Cette double exigence revêt une importance particulière au regard des publics accueillis par les EBE. Contrairement aux structures d’insertion par l’activité économique, dont l’objet est d’organiser un parcours vers l’emploi ordinaire dans une temporalité limitée à deux ans, les EBE accueillent des personnes qui présentent souvent de faibles perspectives de rebond vers l’emploi classique à court ou moyen terme.

Les évaluations du dispositif mettent en évidence la présence de nombreux freins à l’emploi cumulés : âge avancé, situation de handicap, problèmes de santé, contraintes familiales et de garde d’enfants pesant particulièrement sur les femmes, difficultés de mobilité ou encore isolement territorial. Près d’un quart des salariés des EBE sont ainsi en situation de handicap. Pour une partie significative de ces personnes, l’entreprise à but d’emploi ne constitue pas seulement un tremplin vers l’emploi ordinaire mais une solution durable d’accès à l’emploi adaptée à leur situation.

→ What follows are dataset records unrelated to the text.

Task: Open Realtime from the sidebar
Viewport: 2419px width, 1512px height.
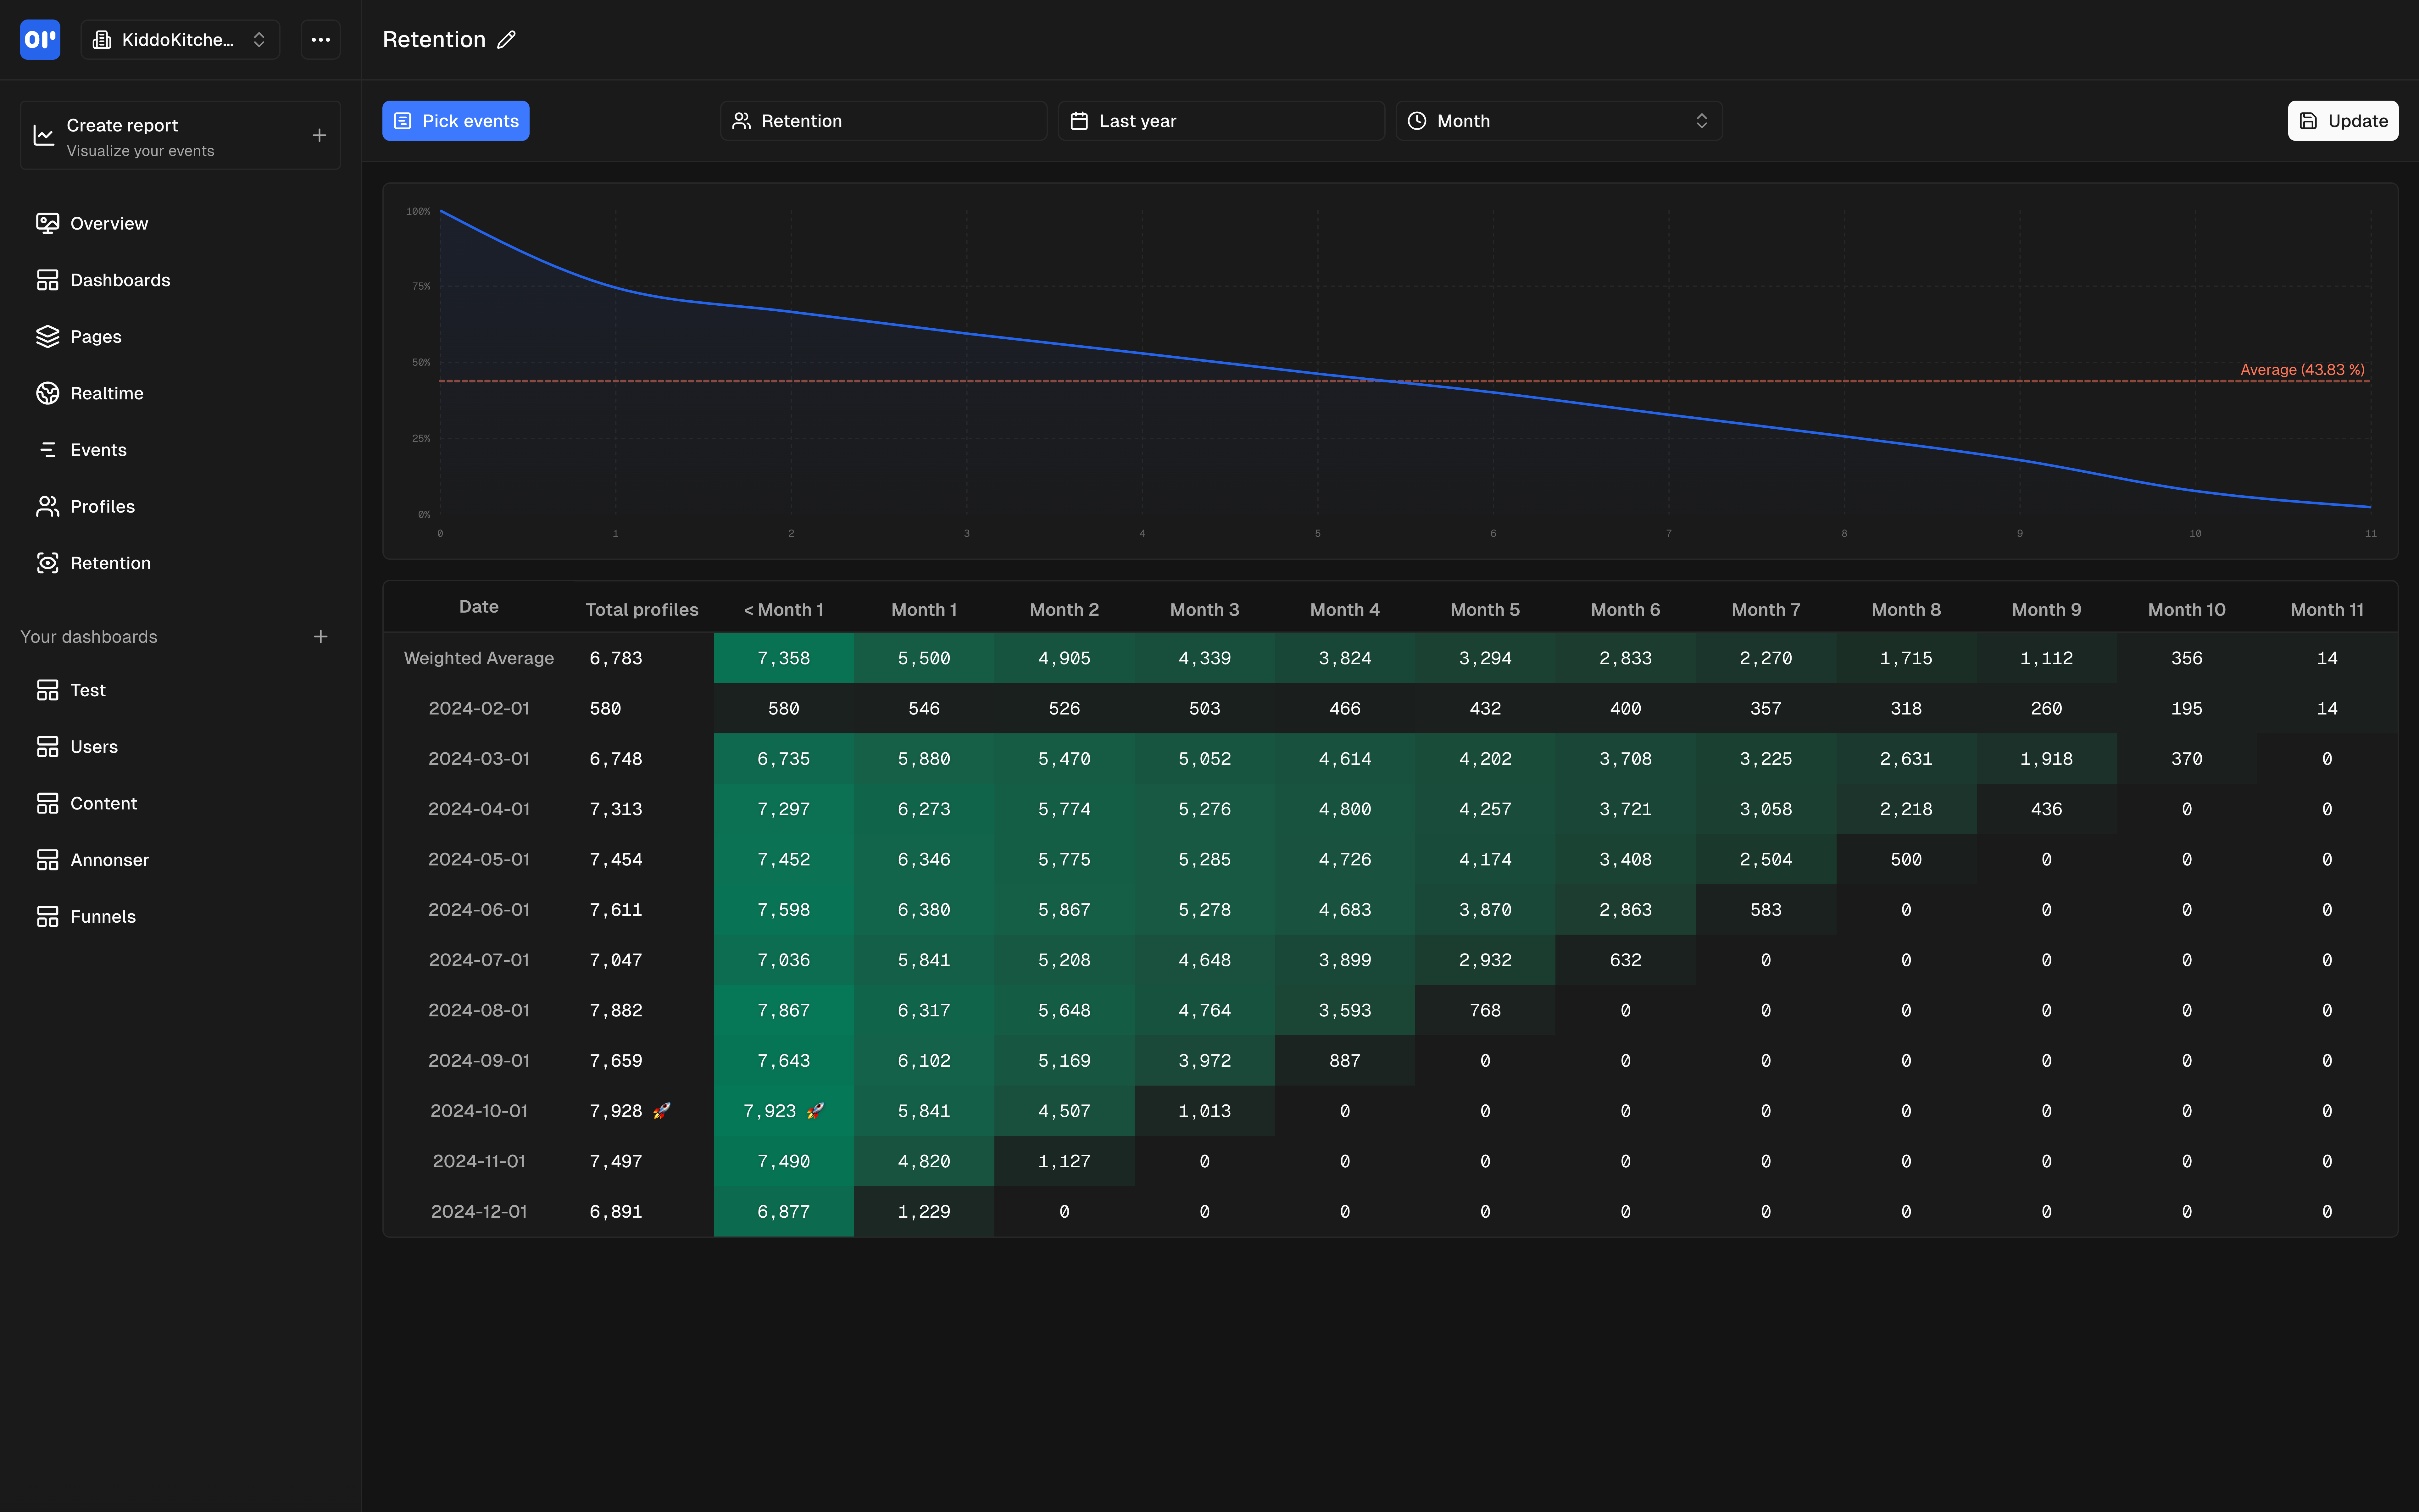Action: (106, 393)
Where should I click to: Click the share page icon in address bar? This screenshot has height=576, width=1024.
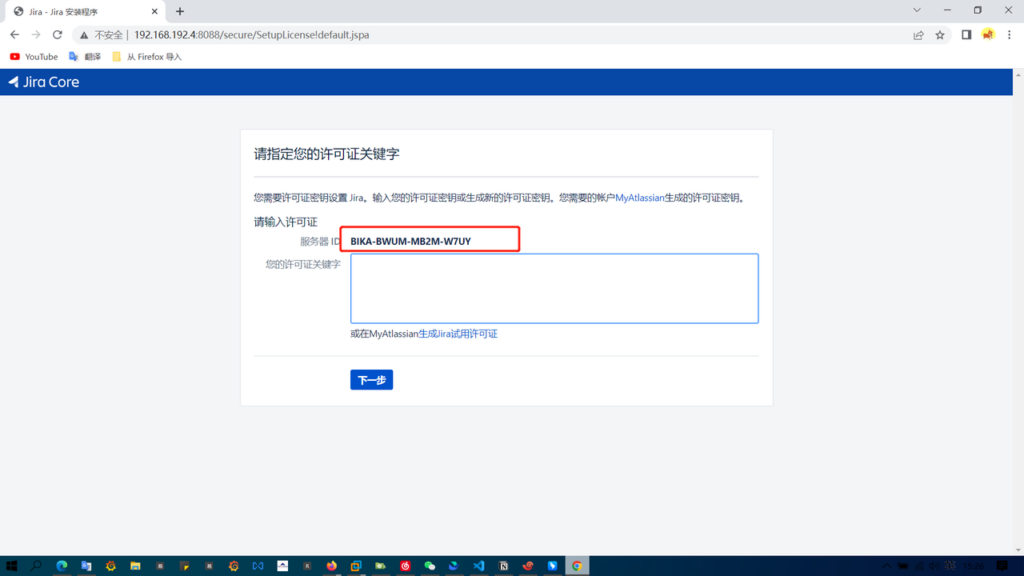click(x=918, y=35)
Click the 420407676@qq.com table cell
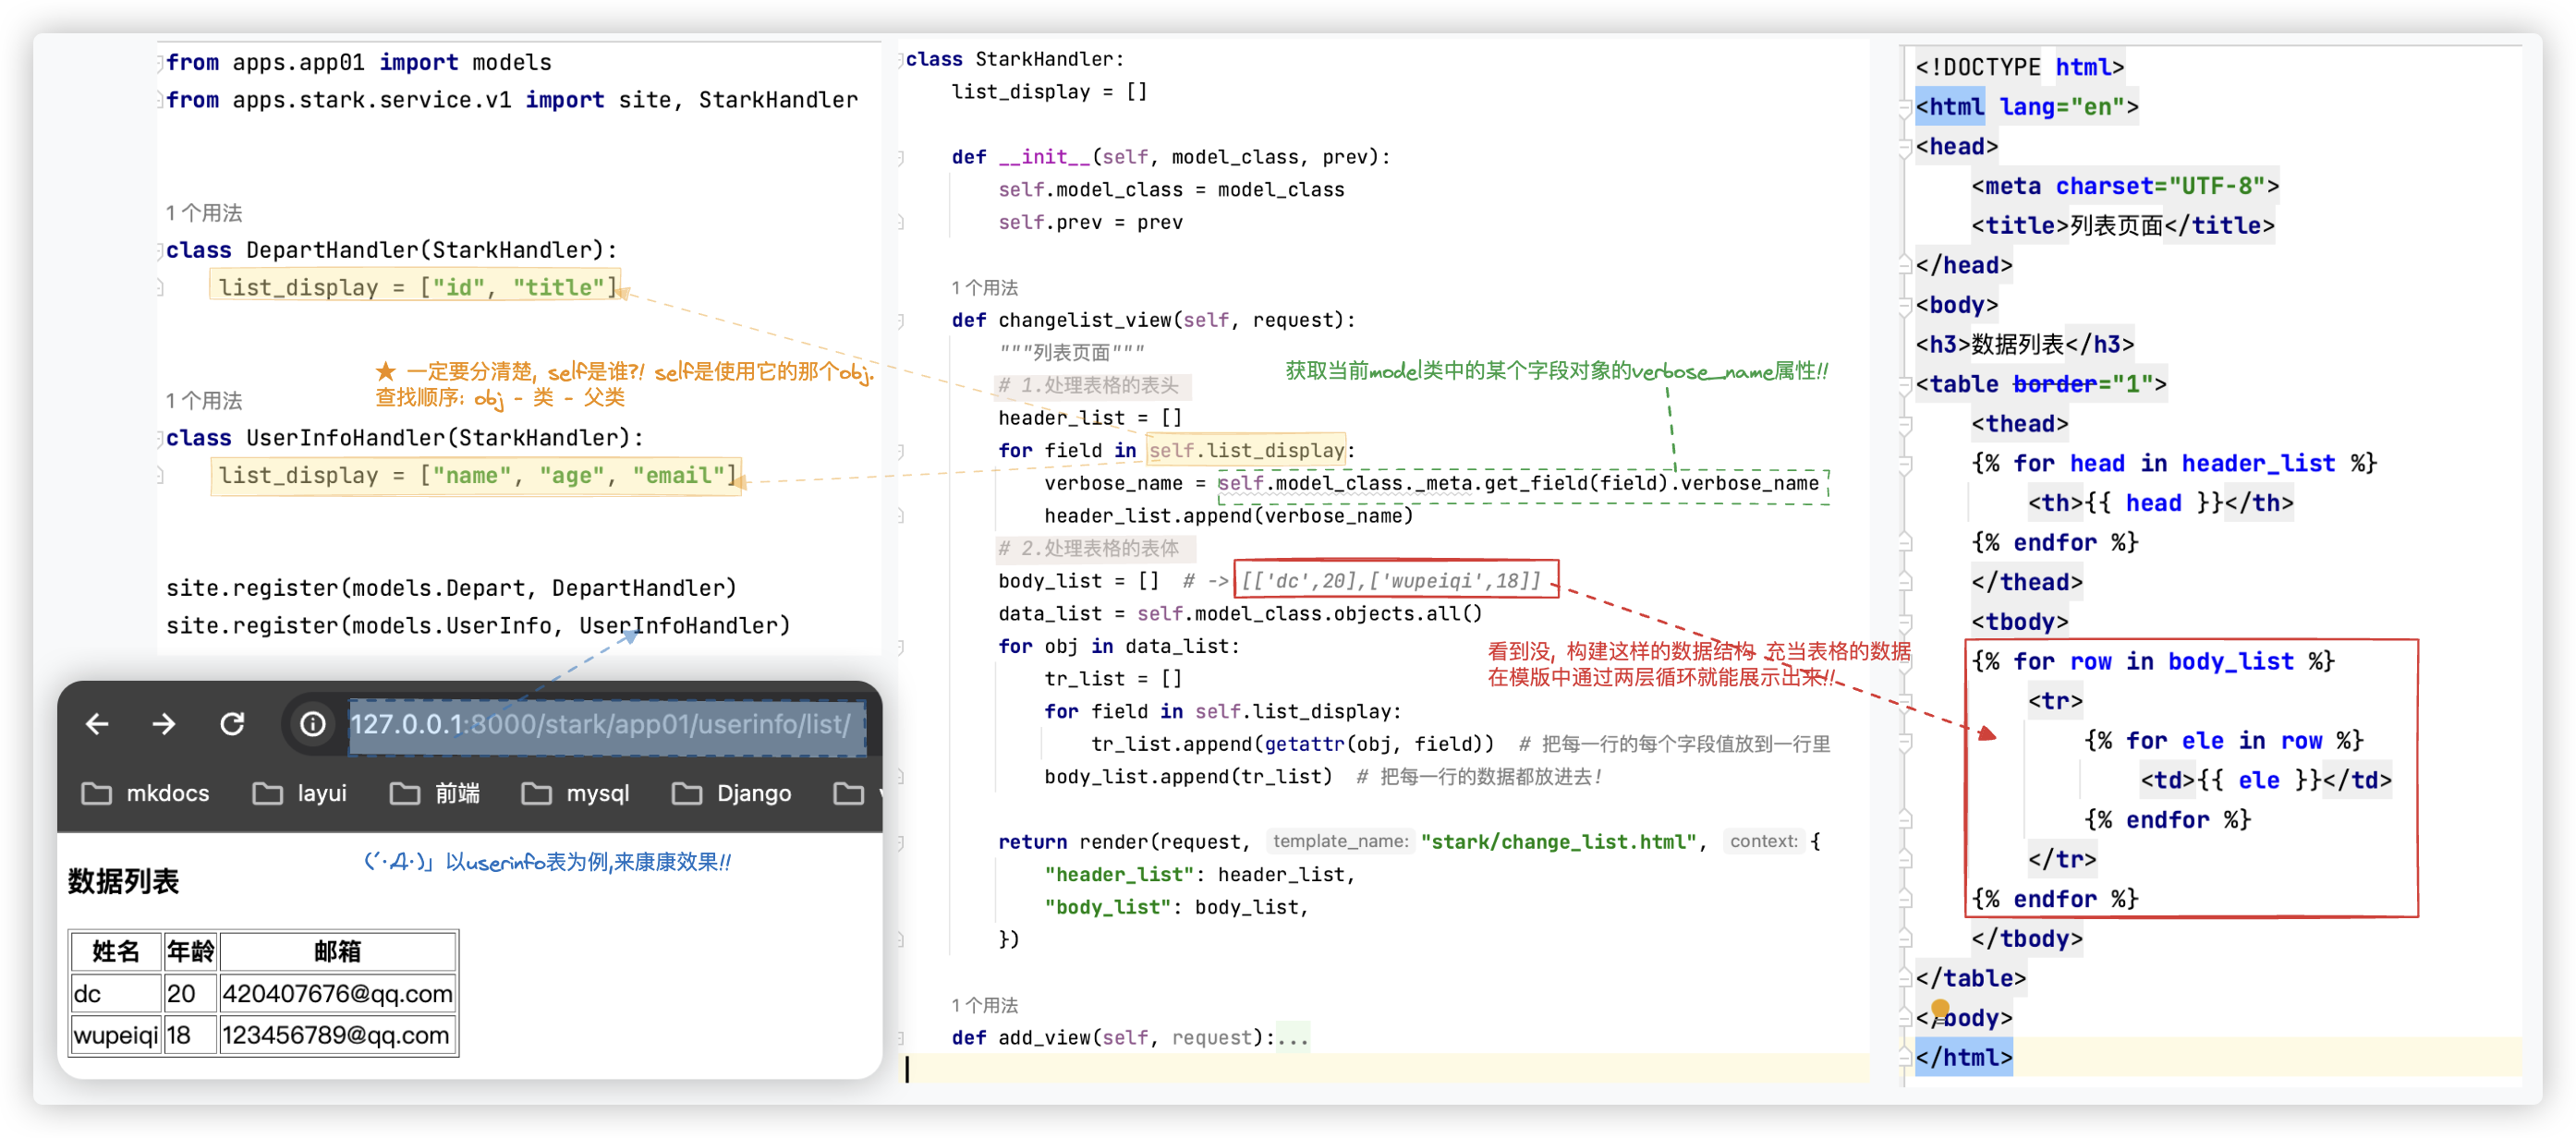The width and height of the screenshot is (2576, 1138). pyautogui.click(x=337, y=993)
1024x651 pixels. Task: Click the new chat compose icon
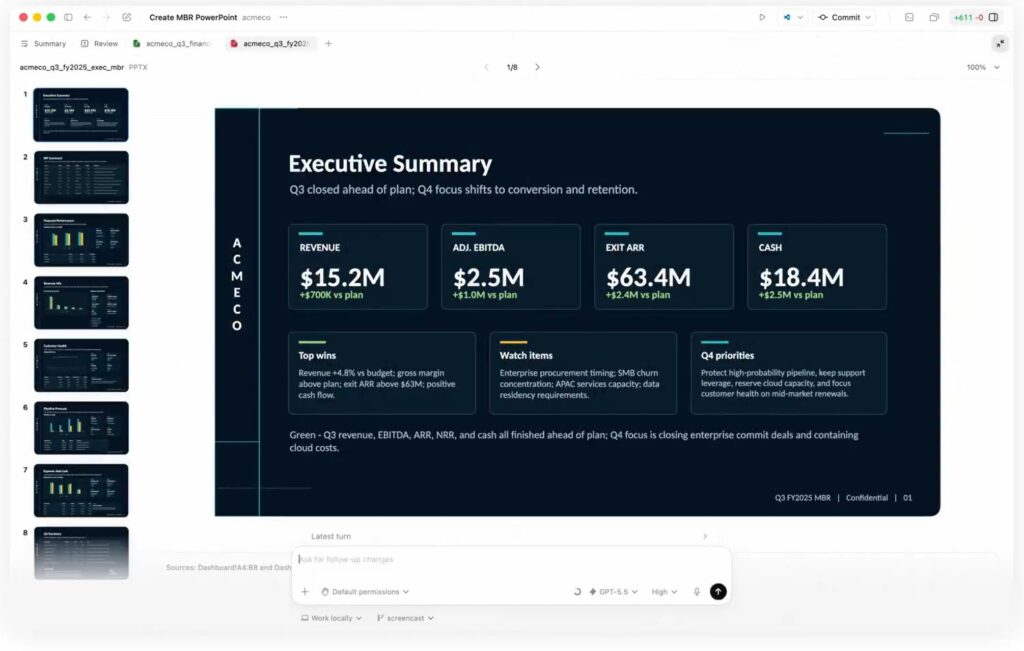(x=126, y=17)

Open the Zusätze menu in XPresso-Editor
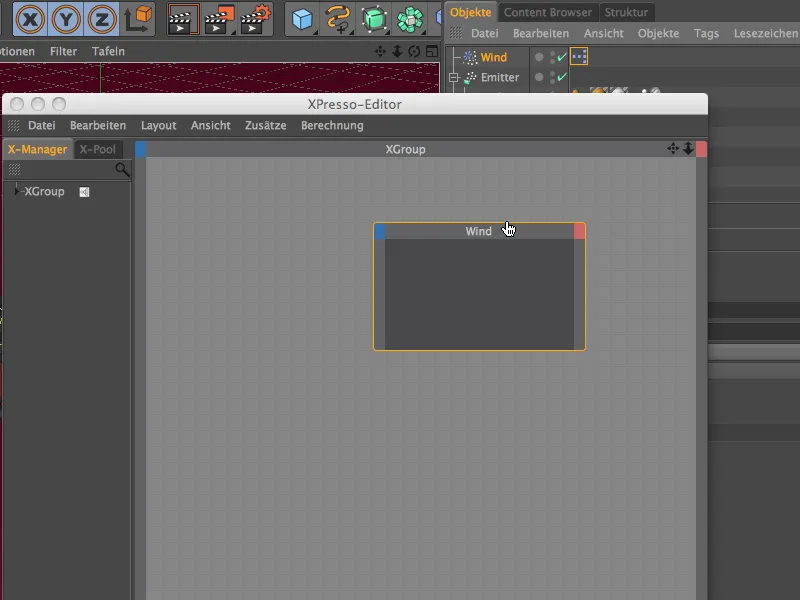pos(265,125)
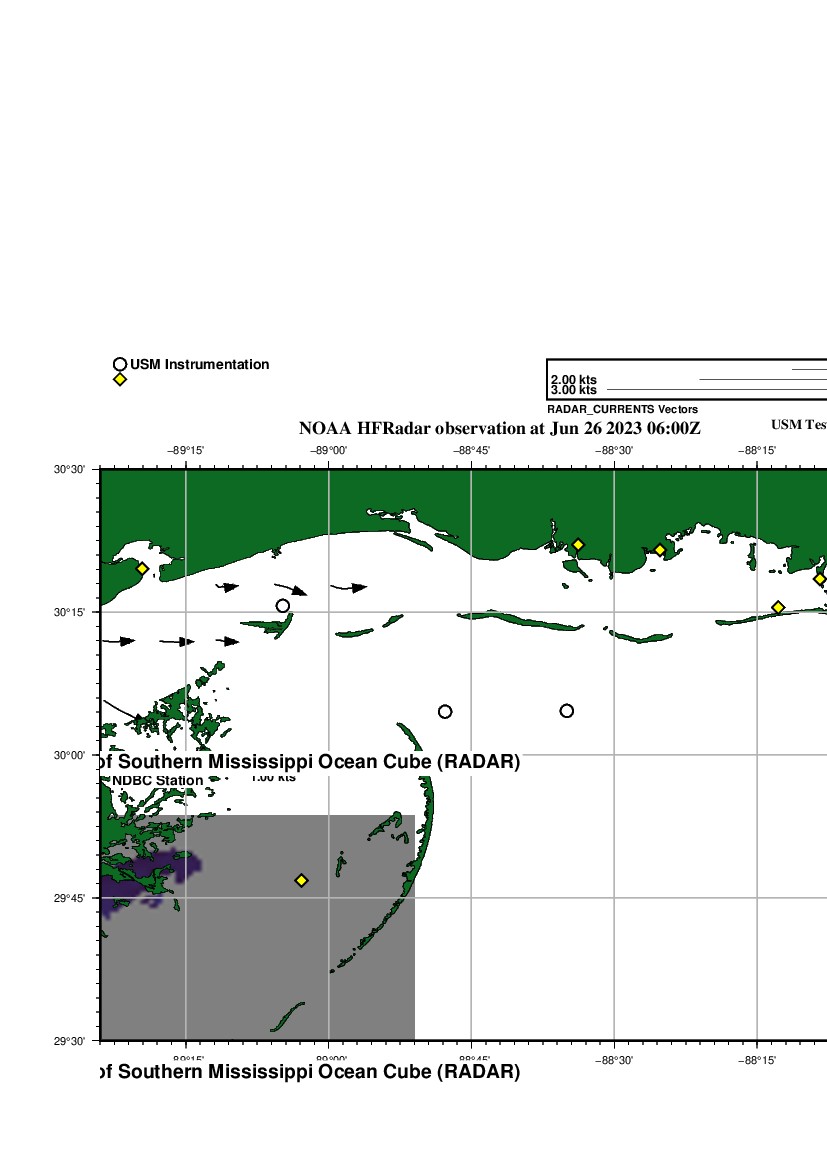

Cette spécificité justifie pleinement l’existence du dispositif, mais elle implique en contrepartie une vigilance particulière quant au respect du principe de supplémentarité. Parce que les emplois créés dans les EBE ont vocation à s’inscrire dans la durée pour des personnes dont les perspectives de retour vers l’emploi ordinaire sont plus limitées, il est essentiel que les activités développées répondent à des besoins non satisfaits du territoire et ne viennent pas concurrencer des activités économiques existantes, condition de leur non remise en cause.

Enfin, ce contrôle ne peut être exercé efficacement qu’au plus près du terrain. Réunissant les représentants du réseau pour l’emploi, les collectivités territoriales et les acteurs économiques locaux, la commission territoriale dispose de la connaissance fine du tissu économique nécessaire pour apprécier, dans la durée, le caractère réellement supplémentaire des activités développées par les EBE.

 



NB :La présente rectification porte sur la liste des signataires.